___ Data section

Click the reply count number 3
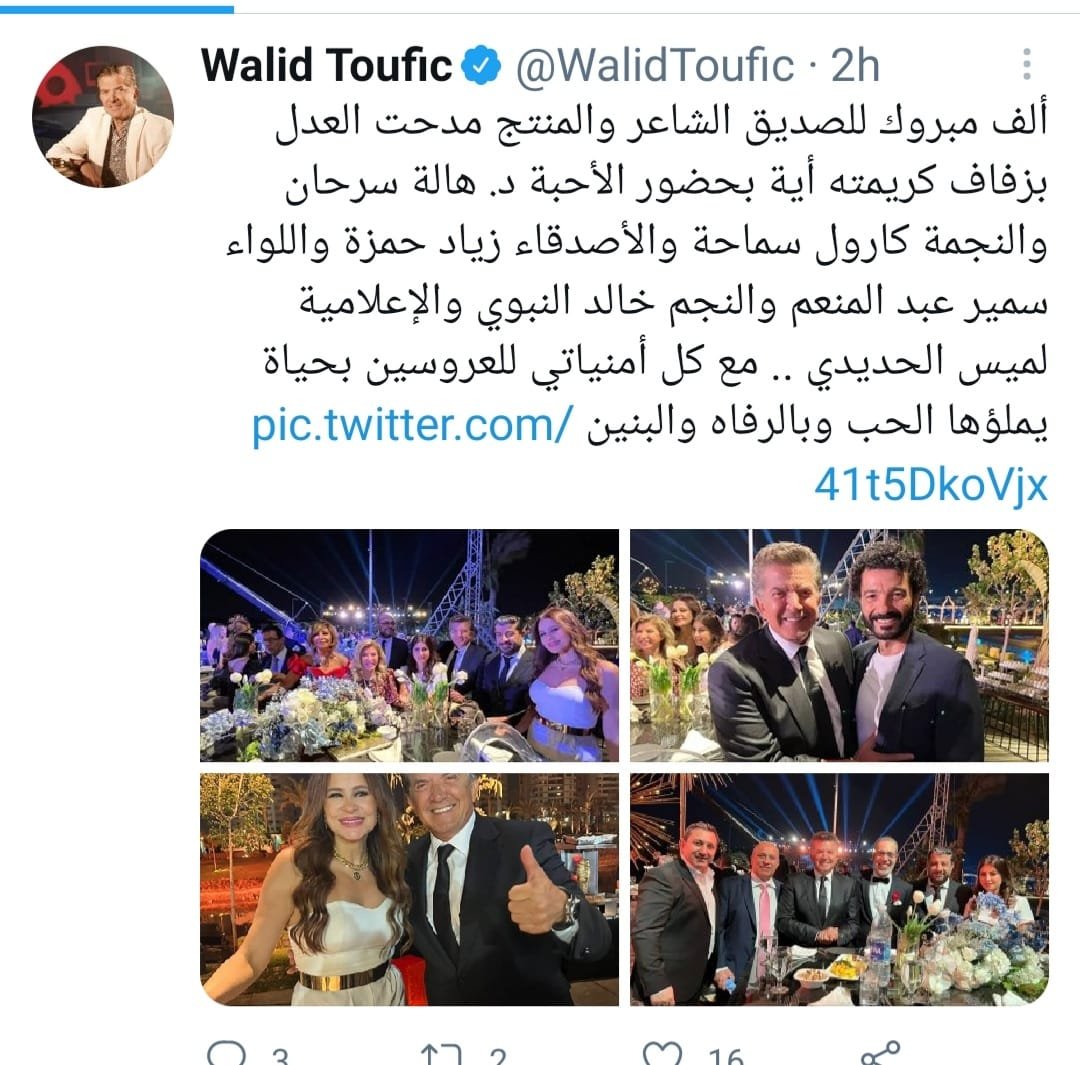Image resolution: width=1080 pixels, height=1065 pixels. coord(279,1056)
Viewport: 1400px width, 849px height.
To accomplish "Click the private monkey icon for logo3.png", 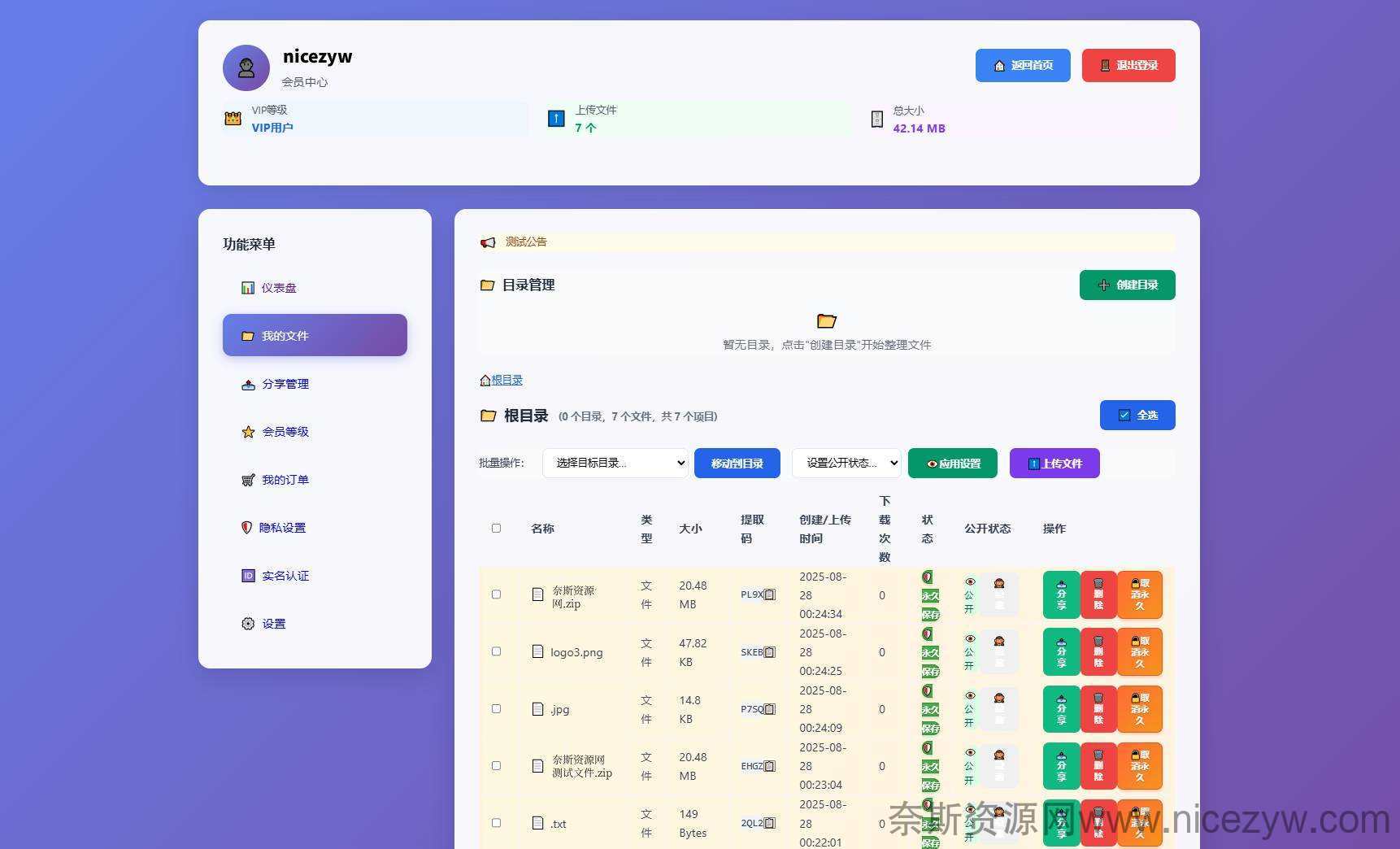I will [x=999, y=651].
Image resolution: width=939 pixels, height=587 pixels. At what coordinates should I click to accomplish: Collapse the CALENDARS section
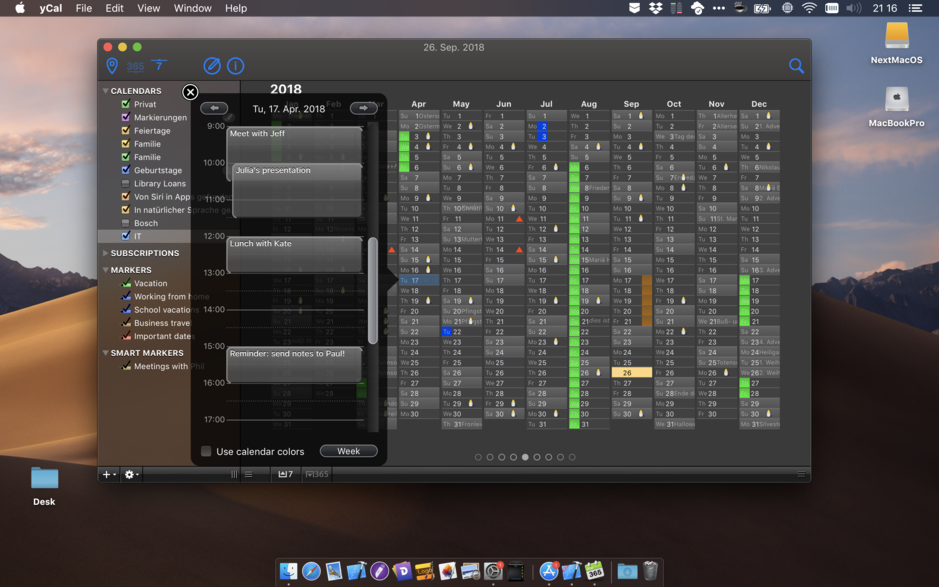(104, 91)
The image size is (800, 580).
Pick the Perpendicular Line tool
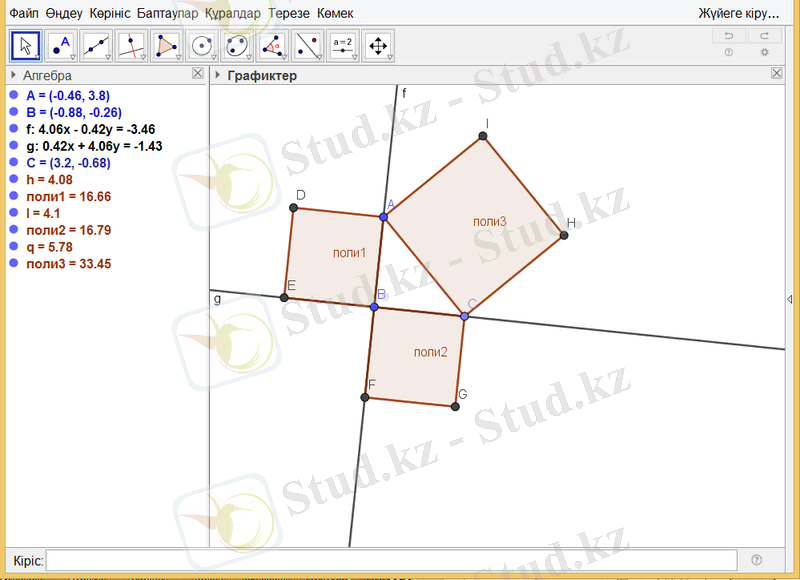132,45
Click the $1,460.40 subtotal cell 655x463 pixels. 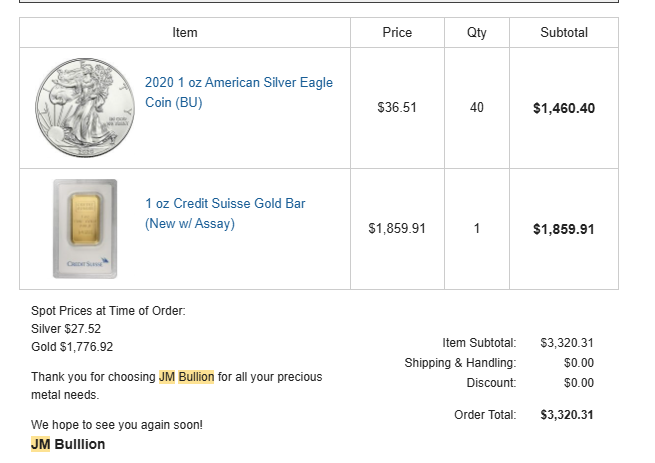click(564, 108)
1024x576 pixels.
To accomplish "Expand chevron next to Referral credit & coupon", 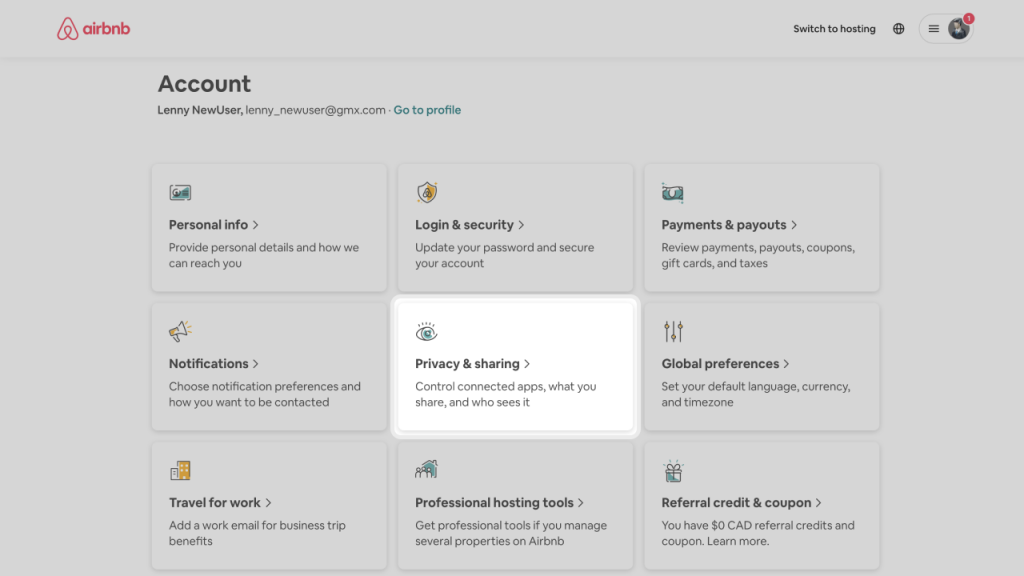I will [818, 503].
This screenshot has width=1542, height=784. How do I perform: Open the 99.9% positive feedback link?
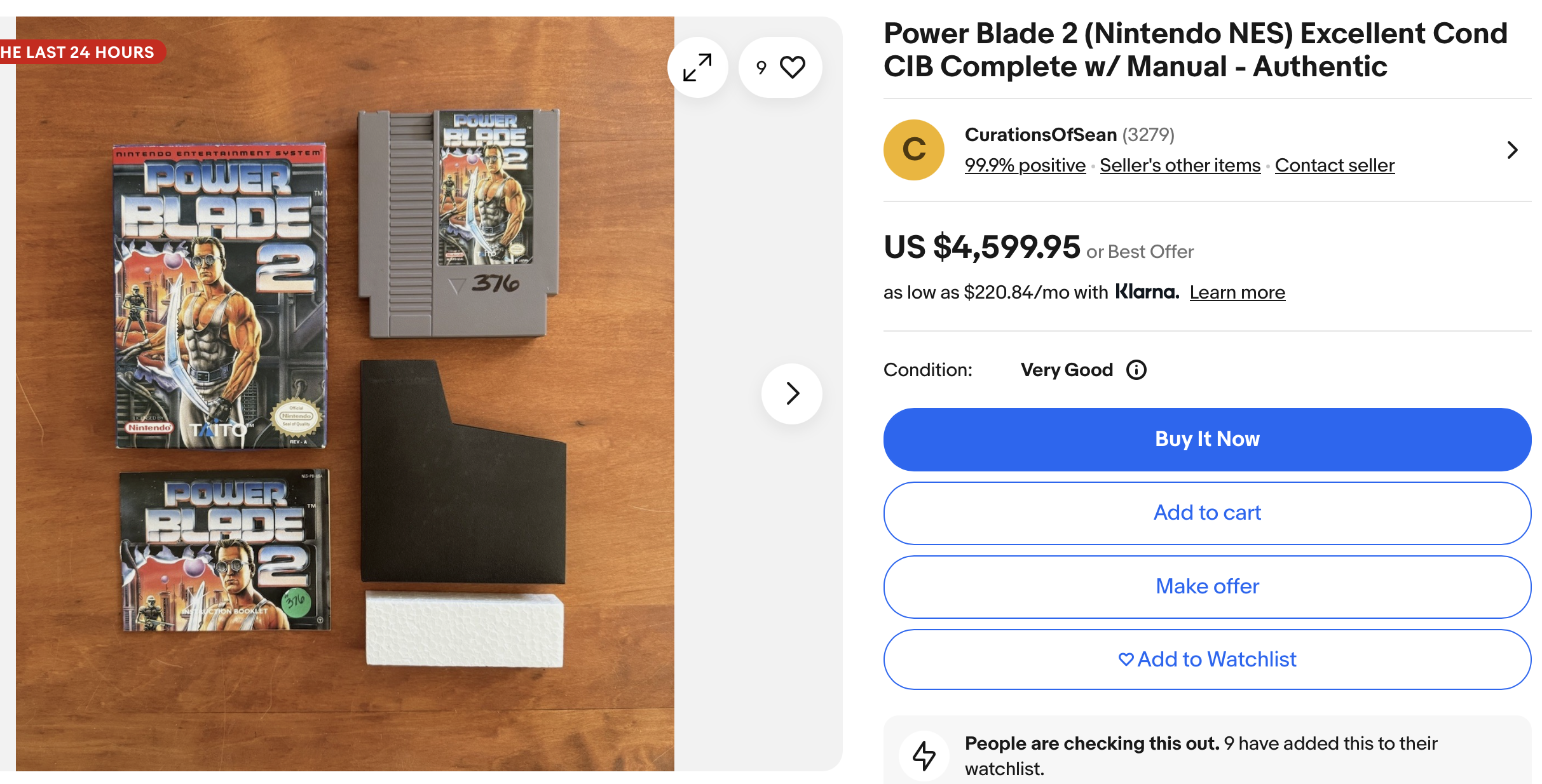pos(1025,165)
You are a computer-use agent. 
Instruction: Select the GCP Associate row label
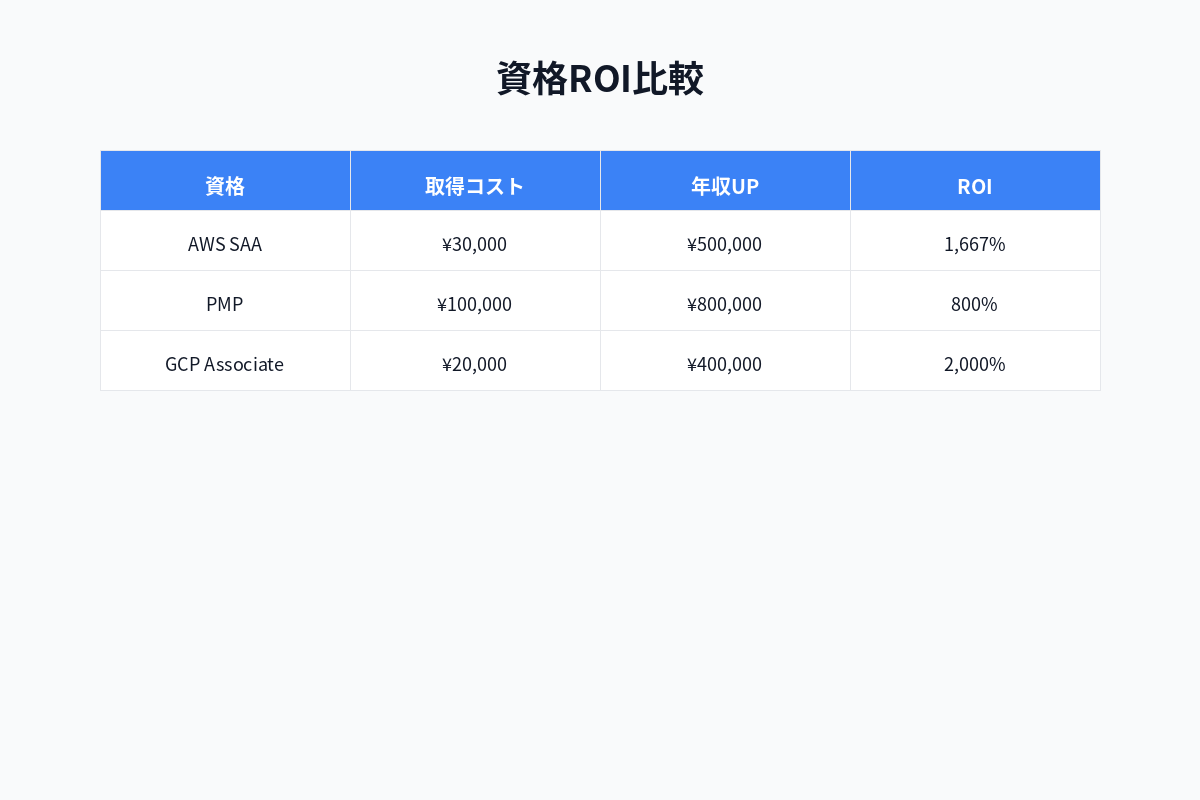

______

Copy out exactly the lines that begin at the line with "You are a computer-use agent." and end at the final line of the entries above. Leave out the pictures.

You are a computer-use agent. 
Instruction: Select the GCP Associate row label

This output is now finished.